Friday, February 14, 2014

Definitely miscellanous

This blog is not called a Magpie's Miscellany for nothing, my mind picks up and writes about anything that crosses it;) So where has this blank mind gone today? Firstly whilst looking through the news, a new exhibition at The Natural History Museum is opening, and this video of the models of Homo Sapien and Neanderthal man being made flashed through.  Which in turn reminded me of the two reproduced bisons at the entrance to the Ice Age Exhibition we saw last year.  And so I decided to look them up, not helped by the fact that I actually thought they were boars, but luckily I found the original.  Fourteen thousand years old they were found in the back of  the Tuc D'audobert Cave, an altar to fertility maybe, see how the clay on which they were carved also represents in its natural form a third bison at the back.  This is obviously a reproduction, but I can remember the flash of incredulity as I looked down on these beasts, so lifelike in their carving.

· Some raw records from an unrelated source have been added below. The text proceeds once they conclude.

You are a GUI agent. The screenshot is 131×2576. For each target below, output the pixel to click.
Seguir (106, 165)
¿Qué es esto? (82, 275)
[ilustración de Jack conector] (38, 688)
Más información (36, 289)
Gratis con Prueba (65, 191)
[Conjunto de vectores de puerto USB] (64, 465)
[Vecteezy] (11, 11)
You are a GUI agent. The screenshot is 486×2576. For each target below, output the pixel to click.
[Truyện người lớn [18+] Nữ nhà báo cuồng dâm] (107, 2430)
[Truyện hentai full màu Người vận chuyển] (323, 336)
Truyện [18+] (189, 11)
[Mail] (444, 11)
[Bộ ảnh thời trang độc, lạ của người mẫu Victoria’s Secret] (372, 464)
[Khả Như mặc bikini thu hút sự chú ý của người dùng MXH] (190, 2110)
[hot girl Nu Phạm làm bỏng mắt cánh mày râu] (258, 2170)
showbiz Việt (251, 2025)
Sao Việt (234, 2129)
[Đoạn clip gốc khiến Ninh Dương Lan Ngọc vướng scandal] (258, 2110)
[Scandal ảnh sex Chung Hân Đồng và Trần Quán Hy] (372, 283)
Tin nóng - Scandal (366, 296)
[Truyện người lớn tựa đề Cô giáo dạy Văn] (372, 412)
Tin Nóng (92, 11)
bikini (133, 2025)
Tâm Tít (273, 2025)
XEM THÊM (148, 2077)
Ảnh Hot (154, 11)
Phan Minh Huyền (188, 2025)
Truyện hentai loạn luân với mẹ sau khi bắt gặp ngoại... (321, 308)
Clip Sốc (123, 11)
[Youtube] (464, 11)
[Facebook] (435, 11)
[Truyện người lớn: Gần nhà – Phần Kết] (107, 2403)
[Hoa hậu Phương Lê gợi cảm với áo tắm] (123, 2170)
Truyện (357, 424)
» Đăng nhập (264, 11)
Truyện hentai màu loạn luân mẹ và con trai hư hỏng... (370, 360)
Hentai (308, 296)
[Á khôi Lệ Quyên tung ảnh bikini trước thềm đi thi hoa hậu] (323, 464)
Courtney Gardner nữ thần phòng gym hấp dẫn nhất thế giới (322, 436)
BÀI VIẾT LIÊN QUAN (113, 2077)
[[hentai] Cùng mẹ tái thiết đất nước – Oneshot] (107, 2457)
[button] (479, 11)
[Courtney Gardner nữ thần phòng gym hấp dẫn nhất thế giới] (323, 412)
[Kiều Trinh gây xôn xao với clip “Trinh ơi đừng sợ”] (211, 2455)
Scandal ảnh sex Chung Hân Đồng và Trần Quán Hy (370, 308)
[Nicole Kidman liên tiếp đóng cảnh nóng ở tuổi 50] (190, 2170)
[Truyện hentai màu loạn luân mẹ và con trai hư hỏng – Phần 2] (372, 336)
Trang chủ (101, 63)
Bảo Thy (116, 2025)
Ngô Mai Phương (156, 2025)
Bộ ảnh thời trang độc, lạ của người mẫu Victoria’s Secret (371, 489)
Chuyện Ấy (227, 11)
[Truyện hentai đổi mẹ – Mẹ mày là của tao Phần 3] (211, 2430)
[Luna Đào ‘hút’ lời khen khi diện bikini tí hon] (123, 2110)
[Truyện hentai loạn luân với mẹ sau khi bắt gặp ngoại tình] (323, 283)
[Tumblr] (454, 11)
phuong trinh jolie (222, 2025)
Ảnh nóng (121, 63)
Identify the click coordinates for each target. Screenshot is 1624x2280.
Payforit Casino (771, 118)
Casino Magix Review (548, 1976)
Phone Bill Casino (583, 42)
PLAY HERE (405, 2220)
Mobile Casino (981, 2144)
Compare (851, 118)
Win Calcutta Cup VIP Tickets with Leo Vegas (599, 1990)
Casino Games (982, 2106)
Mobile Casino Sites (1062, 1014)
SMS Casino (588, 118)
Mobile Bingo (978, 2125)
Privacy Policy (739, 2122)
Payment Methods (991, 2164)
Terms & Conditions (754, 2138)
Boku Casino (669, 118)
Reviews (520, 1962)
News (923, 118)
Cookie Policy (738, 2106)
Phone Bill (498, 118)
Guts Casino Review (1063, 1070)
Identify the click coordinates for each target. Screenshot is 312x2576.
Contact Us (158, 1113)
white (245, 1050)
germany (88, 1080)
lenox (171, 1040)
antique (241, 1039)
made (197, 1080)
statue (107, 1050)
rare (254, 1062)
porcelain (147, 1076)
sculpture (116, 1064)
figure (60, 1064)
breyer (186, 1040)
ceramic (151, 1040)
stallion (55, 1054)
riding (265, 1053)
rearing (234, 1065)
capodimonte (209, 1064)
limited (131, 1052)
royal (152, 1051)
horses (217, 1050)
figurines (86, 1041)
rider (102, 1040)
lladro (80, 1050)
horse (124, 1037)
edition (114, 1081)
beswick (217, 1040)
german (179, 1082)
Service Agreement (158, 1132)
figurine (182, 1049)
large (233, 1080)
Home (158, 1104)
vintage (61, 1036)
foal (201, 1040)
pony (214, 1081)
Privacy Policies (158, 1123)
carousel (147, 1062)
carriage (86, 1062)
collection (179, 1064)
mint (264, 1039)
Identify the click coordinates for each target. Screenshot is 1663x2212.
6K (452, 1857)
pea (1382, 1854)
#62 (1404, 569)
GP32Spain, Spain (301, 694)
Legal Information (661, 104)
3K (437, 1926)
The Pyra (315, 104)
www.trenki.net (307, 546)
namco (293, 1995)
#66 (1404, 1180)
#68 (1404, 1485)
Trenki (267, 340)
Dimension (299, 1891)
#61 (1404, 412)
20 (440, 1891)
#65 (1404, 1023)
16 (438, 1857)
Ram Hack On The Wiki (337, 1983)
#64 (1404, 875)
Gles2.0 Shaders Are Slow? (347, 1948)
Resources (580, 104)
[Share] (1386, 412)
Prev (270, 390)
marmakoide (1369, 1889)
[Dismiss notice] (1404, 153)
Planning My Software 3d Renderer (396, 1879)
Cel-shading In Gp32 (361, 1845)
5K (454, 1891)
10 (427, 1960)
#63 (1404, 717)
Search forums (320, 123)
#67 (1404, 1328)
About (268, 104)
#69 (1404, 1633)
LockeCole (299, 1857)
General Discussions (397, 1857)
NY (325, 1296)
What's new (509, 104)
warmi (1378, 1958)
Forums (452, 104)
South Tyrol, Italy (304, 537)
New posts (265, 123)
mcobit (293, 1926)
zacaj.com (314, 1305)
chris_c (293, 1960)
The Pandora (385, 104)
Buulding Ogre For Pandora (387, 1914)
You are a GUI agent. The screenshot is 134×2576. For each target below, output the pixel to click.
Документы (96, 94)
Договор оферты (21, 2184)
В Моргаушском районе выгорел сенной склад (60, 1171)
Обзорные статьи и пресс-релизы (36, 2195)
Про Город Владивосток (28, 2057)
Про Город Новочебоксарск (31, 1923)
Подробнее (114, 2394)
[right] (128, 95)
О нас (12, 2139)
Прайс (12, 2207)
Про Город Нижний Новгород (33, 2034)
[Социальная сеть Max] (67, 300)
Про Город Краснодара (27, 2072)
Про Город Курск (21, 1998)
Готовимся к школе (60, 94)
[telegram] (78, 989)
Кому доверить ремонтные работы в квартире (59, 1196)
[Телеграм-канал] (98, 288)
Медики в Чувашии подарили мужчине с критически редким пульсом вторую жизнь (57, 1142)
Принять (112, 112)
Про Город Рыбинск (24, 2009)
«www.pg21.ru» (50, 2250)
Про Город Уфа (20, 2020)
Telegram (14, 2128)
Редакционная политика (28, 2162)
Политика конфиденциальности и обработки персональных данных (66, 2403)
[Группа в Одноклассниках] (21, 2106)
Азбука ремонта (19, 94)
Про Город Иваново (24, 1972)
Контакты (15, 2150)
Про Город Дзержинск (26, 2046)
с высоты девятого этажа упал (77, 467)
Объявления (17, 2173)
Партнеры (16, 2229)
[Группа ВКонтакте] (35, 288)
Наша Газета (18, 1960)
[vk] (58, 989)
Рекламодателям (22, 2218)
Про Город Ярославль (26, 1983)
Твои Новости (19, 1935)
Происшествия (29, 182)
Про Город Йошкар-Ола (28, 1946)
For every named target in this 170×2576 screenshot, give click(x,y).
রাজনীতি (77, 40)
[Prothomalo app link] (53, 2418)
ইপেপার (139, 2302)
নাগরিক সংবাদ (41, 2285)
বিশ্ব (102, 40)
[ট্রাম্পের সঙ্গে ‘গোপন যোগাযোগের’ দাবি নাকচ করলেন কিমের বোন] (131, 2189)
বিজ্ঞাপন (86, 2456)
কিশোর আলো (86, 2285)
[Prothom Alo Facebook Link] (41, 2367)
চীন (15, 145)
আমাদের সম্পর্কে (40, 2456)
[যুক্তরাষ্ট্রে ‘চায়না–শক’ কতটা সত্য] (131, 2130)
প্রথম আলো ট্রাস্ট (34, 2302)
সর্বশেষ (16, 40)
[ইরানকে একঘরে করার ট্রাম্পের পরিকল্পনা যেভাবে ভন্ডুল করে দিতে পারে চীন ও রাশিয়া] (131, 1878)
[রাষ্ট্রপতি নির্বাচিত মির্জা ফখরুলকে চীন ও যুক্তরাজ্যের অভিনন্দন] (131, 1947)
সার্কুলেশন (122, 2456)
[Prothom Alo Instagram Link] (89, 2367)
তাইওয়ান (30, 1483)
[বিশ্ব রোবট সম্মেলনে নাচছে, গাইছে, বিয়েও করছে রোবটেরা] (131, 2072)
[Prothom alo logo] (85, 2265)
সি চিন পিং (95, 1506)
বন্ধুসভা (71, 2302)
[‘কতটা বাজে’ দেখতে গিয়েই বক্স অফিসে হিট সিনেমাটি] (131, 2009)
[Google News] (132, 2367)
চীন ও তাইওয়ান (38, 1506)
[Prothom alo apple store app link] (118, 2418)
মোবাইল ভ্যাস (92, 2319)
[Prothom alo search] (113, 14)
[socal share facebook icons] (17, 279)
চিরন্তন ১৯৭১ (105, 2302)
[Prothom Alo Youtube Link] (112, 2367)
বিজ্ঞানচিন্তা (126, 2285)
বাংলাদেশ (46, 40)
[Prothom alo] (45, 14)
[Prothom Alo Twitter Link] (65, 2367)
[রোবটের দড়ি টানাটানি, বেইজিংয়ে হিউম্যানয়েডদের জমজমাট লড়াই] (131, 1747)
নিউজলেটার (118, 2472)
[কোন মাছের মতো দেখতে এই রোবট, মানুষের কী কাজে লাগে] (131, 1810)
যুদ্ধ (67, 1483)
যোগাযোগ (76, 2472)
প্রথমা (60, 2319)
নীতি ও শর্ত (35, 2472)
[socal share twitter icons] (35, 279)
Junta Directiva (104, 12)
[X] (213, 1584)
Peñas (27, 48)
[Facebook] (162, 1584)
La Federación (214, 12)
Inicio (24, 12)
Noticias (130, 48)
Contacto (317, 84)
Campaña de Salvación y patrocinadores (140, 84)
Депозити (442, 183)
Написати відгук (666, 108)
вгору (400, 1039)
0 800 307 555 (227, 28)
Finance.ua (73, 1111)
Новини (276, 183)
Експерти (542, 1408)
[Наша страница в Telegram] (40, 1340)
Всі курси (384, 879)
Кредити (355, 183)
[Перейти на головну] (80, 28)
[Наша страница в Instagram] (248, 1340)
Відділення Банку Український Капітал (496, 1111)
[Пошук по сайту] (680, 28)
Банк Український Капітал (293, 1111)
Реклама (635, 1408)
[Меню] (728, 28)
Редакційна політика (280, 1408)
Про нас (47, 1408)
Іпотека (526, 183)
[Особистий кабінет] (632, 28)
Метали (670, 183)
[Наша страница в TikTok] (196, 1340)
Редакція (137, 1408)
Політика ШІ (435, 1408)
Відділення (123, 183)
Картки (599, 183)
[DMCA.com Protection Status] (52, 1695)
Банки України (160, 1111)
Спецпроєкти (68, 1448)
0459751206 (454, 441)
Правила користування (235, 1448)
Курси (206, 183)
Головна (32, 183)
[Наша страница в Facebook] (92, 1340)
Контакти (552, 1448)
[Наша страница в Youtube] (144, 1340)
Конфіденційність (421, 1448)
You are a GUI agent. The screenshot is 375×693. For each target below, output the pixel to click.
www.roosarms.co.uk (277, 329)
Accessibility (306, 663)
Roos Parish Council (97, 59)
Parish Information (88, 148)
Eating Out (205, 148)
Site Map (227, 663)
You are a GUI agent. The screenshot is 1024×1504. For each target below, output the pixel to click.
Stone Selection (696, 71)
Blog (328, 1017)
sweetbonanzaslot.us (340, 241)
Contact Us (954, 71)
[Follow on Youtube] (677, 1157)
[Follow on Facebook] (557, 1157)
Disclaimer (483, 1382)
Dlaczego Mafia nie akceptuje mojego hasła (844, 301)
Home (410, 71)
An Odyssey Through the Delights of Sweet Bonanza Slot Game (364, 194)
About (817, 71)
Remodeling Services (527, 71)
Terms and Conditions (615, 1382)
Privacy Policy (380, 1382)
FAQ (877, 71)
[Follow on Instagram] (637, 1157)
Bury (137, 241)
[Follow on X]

The bison of Tuc D'audobert Cave

The other thing of note that happened yesterday was (we don't get out often) the visit to a nursery centre.  We had gone to get some coal, after these storms apparently winter looms in the form of snow in March,  but summer is to bring some hot dry weather, so not all is lost...  The coal was expensive but of course a browse round the plants section was needed and I bought a pulmonaria plant.  For the bees I explained to my love.  Coming back in the car and I could not remember the name of the bees, they are singleton nesting bees and hover in front of the flower with long proboscis like humming birds.  Of course they are called 'pulmonaria bees' a bell eventually struck, and how long it is for those bells to strike lately! but perhaps my head is to full of unimportant stuff anyway..

Once upon a time I had a garden full of the plants, used as weed check they are invaluable forcovering bare earth. Anyway nondescript is perhaps the only way to describe it, but a good early flower for bees and the pollinating of fruit trees.  Apparently according to Grigson, there is a local variation in the New Forest Pulmonaria Longifolia found by John Goodyer in the 17th century.  But the official wild lungwort Pulmonaira officinalis is called Jerusalem Cowslip, Spotted Comfrey, Sage of Jerusalem, both by the way go under the common name of Adam and Eve because of the blue and white nature of the flower. And to quote Grigson....

Often naturalized, making a pond of azure in the woods. (it likes shade)  Since the leaves have white spots, sympathetic magic made it into a medicine 'against the infirmities and ulcers of the lunge'.  Gerard also wrote that the leaves were 'used amongst pot herbes'.
I shall have to consult my herb book on that one and also Robinson, but I can hardly think the leaves are a great delicacy, being slightly hairy, and indeed their spottiness would put anyone off.


  1. Lovely post Thelma, ending with one of my favourite plants. I didn't know all those names so thank you. I have some really nice varieties here other than the classic one. No sign of them yet though. Sigh.

  2. Glad you are back on line Em, nice to have a collection of them, they are very pretty.